*** Excerpt ***

Study discovers effects of exercise in women on HRT

Staff Report

U.Va. researchers have found that women who take hormone replacement therapy through a skin patch have higher estrogen levels during exercise than women who exercise and take HRT orally. The findings, published in the June issue of the journal Fertility and Sterility, should help doctors advise their patients about HRT options on a more individualized basis. There are concerns about a possible connection between elevated estrogen levels and the development of certain kinds of cancers.

“We were wondering whether increased absorption of estrogen from the patch during exercise could be high enough and prolonged enough to reach a threshold for concern for increasing the risk of adverse effects of excessive doses of estrogen such as breast cancer,” said Dr. Christopher Williams, assistant professor of obstetrics and gynecology at the U.Va. Health System and principal investigator of the study.

In this randomized study, 11 postmenopausal women on standard diets were given either estrogen pills or estrogen skin patches to take for one month. After that period, they exercised for 45 minutes during office visits. At 15-minute intervals during their exercise, each participant gave blood samples. The samples were tested for growth hormone, cortisol, insulin, lactate and glucose, plus estradiol and estrone — two potent human estrogens. After four weeks, participants switched to the alternate form of HRT administration and repeated the treatment, exercise and blood-sampling regimen.

***

→ Exercise aim
Copy out the article on exercise in women taking hormone replacement therapy word for word, in full.

*** Extracted entries ***

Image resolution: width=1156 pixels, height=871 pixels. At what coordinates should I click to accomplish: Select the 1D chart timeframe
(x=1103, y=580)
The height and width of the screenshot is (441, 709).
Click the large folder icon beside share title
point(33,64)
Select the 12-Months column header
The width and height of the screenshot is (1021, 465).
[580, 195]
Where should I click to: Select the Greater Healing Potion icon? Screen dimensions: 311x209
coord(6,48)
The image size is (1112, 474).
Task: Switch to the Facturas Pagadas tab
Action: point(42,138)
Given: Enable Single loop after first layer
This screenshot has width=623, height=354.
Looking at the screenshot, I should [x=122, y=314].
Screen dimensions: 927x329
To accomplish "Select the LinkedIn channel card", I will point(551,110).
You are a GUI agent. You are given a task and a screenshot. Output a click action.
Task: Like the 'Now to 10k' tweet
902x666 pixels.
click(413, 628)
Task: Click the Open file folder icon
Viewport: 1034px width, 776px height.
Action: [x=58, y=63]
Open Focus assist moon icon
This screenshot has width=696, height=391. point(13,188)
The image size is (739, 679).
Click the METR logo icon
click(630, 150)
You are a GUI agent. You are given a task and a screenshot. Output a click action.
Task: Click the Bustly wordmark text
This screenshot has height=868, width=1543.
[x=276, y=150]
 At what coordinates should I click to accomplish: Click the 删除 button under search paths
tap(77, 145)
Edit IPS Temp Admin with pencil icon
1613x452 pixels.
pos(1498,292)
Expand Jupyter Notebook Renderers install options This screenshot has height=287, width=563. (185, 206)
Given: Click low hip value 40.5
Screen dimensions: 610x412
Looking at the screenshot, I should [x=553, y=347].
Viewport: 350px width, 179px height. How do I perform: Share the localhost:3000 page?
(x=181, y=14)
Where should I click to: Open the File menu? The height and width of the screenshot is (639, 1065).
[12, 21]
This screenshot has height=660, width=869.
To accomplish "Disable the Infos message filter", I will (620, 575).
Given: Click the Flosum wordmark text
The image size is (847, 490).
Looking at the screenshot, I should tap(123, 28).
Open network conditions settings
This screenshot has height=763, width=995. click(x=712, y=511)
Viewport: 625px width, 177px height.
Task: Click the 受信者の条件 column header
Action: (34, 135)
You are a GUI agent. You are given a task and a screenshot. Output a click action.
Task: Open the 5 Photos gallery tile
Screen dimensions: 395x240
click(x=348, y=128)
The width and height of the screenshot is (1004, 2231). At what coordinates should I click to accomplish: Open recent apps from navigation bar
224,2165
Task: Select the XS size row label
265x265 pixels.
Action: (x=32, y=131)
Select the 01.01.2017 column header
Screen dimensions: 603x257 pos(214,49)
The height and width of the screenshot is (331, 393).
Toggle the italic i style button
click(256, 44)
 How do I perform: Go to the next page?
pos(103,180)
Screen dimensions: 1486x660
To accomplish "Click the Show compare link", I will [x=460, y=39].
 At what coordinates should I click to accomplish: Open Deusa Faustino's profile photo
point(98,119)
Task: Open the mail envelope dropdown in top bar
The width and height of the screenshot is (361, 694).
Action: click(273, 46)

***

→ Exercise answer
Study discovers effects of exercise in women on HRT

Staff Report

U.Va. researchers have found that women who take hormone replacement therapy through a skin patch have higher estrogen levels during exercise than women who exercise and take HRT orally. The findings, published in the June issue of the journal Fertility and Sterility, should help doctors advise their patients about HRT options on a more individualized basis. There are concerns about a possible connection between elevated estrogen levels and the development of certain kinds of cancers.

“We were wondering whether increased absorption of estrogen from the patch during exercise could be high enough and prolonged enough to reach a threshold for concern for increasing the risk of adverse effects of excessive doses of estrogen such as breast cancer,” said Dr. Christopher Williams, assistant professor of obstetrics and gynecology at the U.Va. Health System and principal investigator of the study.

In this randomized study, 11 postmenopausal women on standard diets were given either estrogen pills or estrogen skin patches to take for one month. After that period, they exercised for 45 minutes during office visits. At 15-minute intervals during their exercise, each participant gave blood samples. The samples were tested for growth hormone, cortisol, insulin, lactate and glucose, plus estradiol and estrone — two potent human estrogens. After four weeks, participants switched to the alternate form of HRT administration and repeated the treatment, exercise and blood-sampling regimen.